Si les consommateurs déclarent (et prouvent) être de plus en plus disposés à faire de petites et grandes concessions pour réduire leur propre impact environnemental (réduction du nombre et des modalités des douches hebdomadaires, renoncement à des biens jusqu’il y a peu considérés comme indispensables, tels que la possession d’une ou plusieurs voitures), il semble difficile d’imaginer que cette tendance n’aboutisse pas à remettre en question l’exigence d’une livraison aussi rapide.
Le post-Covid : un moment critique pour le modèle
La pandémie et ses effets se sont désormais estompés, mais les pressions sur les chaînes d’approvisionnement ne se sont pas relâchées. La guerre en Ukraine a attiré l’attention également sous cet angle, et les effets des politiques de soutien nécessaires durant la période pandémique commencent à se manifester sur le plan économique. L’inflation et l’augmentation des coûts d’approvisionnement énergétique exercent une pression sans précédent à l’ère moderne sur la civilisation occidentale, et il est légitime de s’attendre à ce que ces facteurs influencent la capacité des consommateurs à dépenser.

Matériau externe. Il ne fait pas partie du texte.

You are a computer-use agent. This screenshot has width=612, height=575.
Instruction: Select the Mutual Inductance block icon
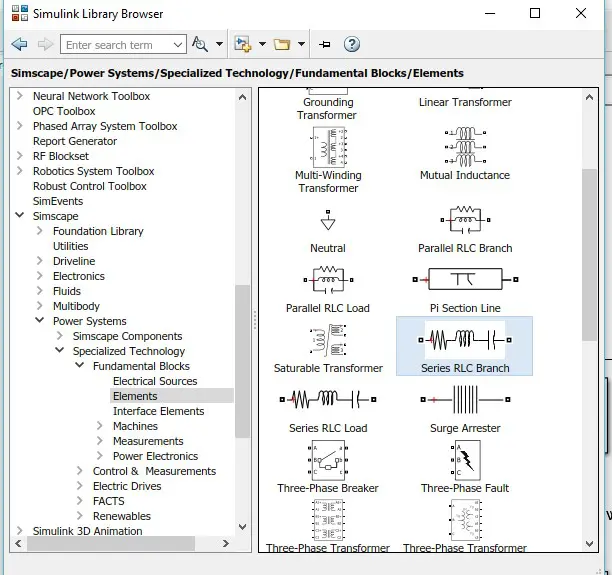[x=465, y=147]
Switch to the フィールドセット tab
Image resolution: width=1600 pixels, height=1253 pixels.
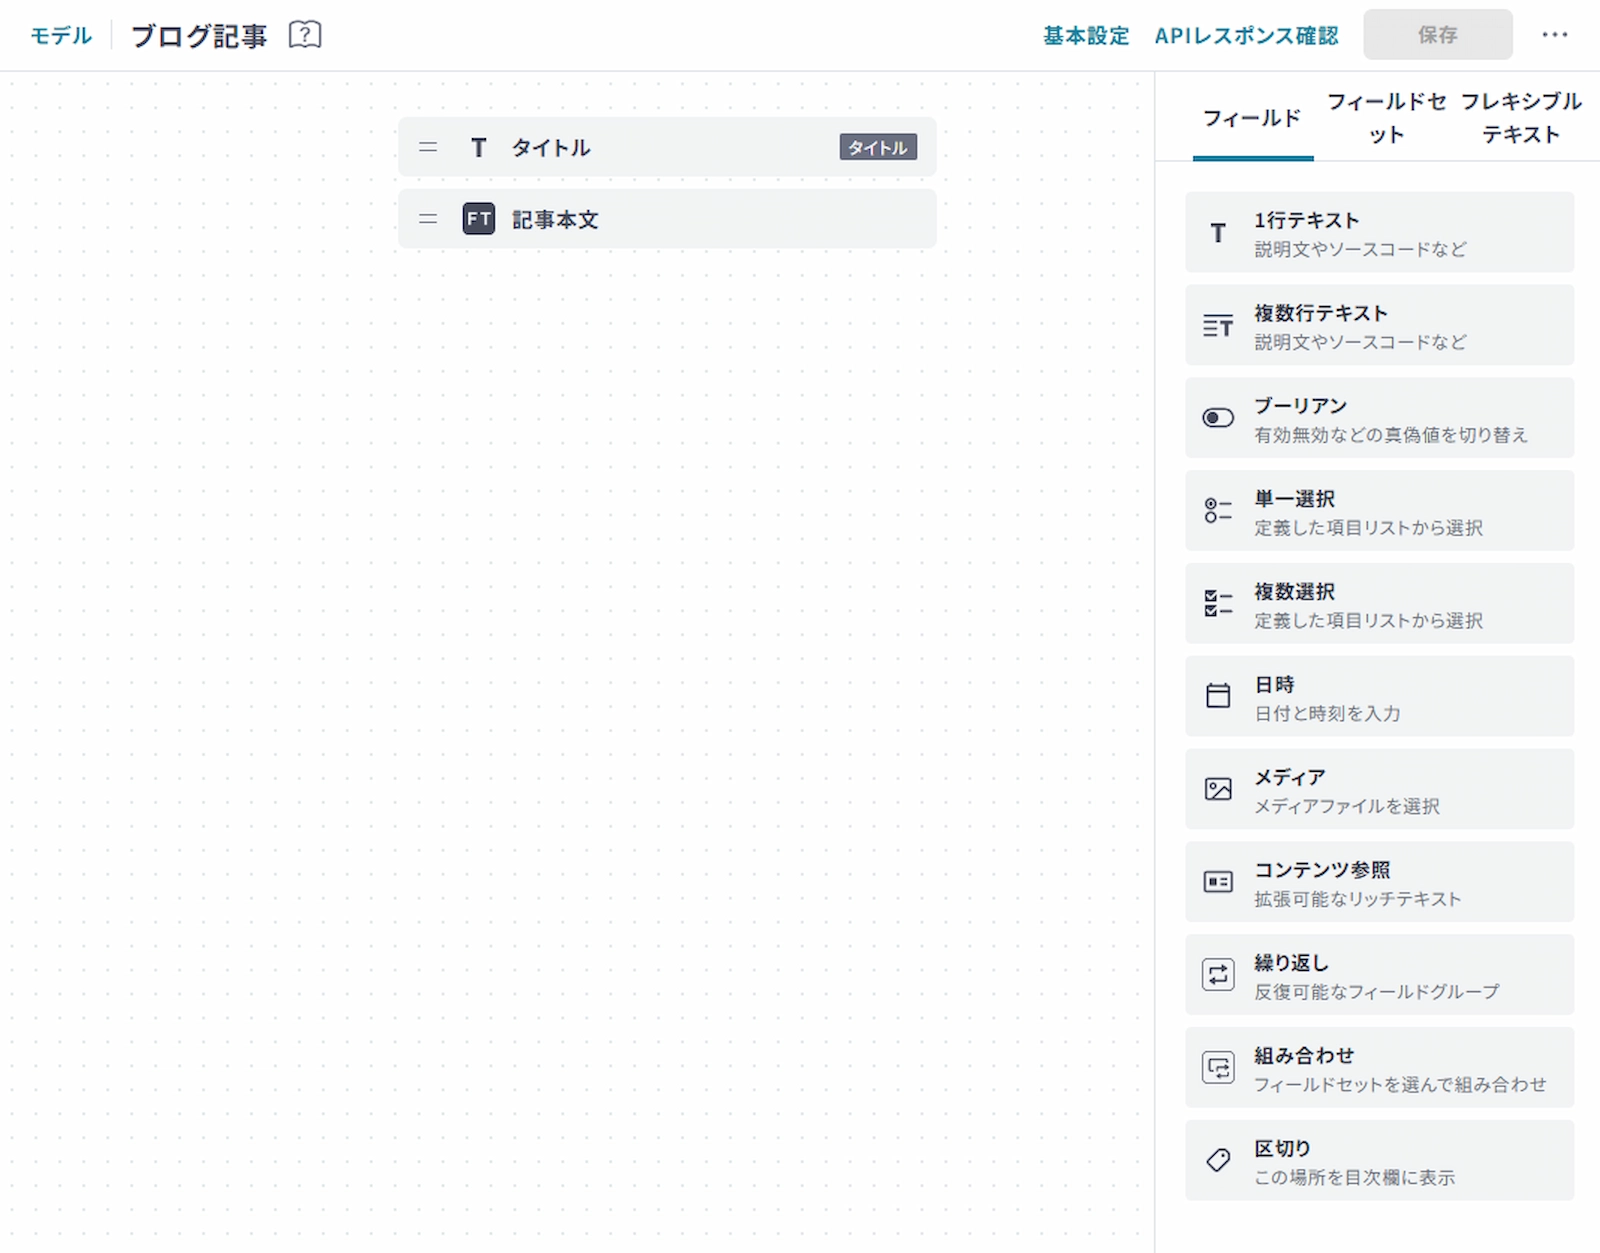coord(1386,118)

Sur le marché américain, des signes de crise du modèle de “logistique en tant que service” commencent à apparaître, et les données montrent une diminution de la disposition des consommateurs à souscrire à des abonnements “premium” pour la livraison prioritaire des produits commandés. Après tout, à l’exception des biens répondant à des besoins essentiels, la différence entre une livraison prioritaire et une livraison ordinaire n’a, dans la plupart des cas, pas d’impact significatif sur les dynamiques de consommation.
Je ne pense pas que nous soyons à l’aube d’un revirement complet. Il est plus probable que la logistique du futur proche, comme cela a toujours été le cas, priorisera la réduction de ses coûts, la simplification de ses processus et la diminution de sa consommation, à la fois pour des raisons environnementales et pour atteindre une plus grande efficacité économique.
Dans le même temps, elle continuera certainement à viser la prestation d’un service aussi performant que possible, bien que je pense que cet objectif deviendra de plus en plus subordonné à la maîtrise des coûts et à la rationalisation des ressources investies.
L’innovation technologique devient l’élément caractéristique des principaux acteurs du secteur, les transformant en moteurs pour les entreprises de second plan. Ces dernières seront de plus en plus employées uniquement pour des renforts (externalisés) nécessaires lors des périodes de pointe, et elles devront s’adapter pour interagir avec les systèmes adoptés par leurs donneurs d’ordres.
Les critères d’efficacité sont aujourd’hui poursuivis grâce à l’optimisation des itinéraires, au partage des volumes et à la consolidation de différentes catégories de marchandises. L’organisation et la planification des transports sont de plus en plus partagées entre différentes entreprises (y compris entre concurrents du même secteur) et varient de plus en plus selon qu’il s’agisse de transports depuis et vers les centres de distribution, de la grande ou petite distribution, ou des livraisons du dernier kilomètre.